Reproduce the data verbatim, beginning with the line that contains "The height and width of the screenshot is (374, 598)." and stopping after the final line of the data.
* Start EXTRACTED INFORMATION *
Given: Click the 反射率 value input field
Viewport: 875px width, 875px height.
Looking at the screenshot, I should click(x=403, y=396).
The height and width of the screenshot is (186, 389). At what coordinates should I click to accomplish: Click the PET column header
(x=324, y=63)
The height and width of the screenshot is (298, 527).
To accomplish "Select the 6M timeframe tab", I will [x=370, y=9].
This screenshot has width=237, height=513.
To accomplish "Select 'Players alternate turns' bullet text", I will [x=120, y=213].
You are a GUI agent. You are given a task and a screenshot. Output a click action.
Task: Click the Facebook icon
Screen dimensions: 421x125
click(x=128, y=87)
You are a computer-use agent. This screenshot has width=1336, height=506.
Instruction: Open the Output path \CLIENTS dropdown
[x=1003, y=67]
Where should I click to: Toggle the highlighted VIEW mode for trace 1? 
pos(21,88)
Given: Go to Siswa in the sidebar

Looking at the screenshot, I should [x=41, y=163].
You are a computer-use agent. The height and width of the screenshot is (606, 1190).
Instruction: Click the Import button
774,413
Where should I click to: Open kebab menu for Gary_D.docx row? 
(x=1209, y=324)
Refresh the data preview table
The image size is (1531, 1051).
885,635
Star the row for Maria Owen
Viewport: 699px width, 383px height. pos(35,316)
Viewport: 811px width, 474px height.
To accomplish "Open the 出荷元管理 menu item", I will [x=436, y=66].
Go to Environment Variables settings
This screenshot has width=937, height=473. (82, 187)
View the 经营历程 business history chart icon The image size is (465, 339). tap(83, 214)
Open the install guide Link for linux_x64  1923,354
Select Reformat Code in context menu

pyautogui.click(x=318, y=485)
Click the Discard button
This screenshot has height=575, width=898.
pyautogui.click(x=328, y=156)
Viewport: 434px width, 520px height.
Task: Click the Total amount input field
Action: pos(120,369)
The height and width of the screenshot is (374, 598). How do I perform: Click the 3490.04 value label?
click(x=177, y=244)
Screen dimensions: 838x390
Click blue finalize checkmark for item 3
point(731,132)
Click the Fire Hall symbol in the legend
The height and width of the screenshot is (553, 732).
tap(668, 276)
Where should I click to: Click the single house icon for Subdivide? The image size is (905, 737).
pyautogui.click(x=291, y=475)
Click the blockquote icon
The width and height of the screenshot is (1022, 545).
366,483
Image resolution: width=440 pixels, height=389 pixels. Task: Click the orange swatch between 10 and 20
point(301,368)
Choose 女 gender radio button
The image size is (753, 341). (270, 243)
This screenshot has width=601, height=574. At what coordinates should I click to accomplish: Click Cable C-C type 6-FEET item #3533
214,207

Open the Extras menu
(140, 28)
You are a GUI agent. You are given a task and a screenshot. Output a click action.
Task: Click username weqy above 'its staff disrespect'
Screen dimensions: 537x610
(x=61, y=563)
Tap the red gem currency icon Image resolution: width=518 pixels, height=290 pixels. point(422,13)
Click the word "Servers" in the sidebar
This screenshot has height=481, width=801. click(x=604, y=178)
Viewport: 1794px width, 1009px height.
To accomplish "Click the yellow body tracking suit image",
* End EXTRACTED INFORMATION *
> _SOLUTION TO THIS EXERCISE_:
The height and width of the screenshot is (374, 598). How do I perform: Click the 3490.04 value label?
click(x=177, y=244)
Screen dimensions: 838x390
Click blue finalize checkmark for item 3
point(731,132)
Click the Fire Hall symbol in the legend
The height and width of the screenshot is (553, 732).
tap(668, 276)
Where should I click to: Click the single house icon for Subdivide? The image size is (905, 737).
pyautogui.click(x=291, y=475)
Click the blockquote icon
The width and height of the screenshot is (1022, 545).
366,483
Image resolution: width=440 pixels, height=389 pixels. Task: Click the orange swatch between 10 and 20
point(301,368)
Choose 女 gender radio button
The image size is (753, 341). (270, 243)
This screenshot has width=601, height=574. At what coordinates should I click to accomplish: Click Cable C-C type 6-FEET item #3533
214,207

Open the Extras menu
(140, 28)
You are a GUI agent. You are given a task and a screenshot. Output a click action.
Task: Click username weqy above 'its staff disrespect'
Screen dimensions: 537x610
(x=61, y=563)
Tap the red gem currency icon Image resolution: width=518 pixels, height=290 pixels. point(422,13)
Click the word "Servers" in the sidebar
This screenshot has height=481, width=801. click(x=604, y=178)
Viewport: 1794px width, 1009px height.
To accomplish "Click the yellow body tracking suit image",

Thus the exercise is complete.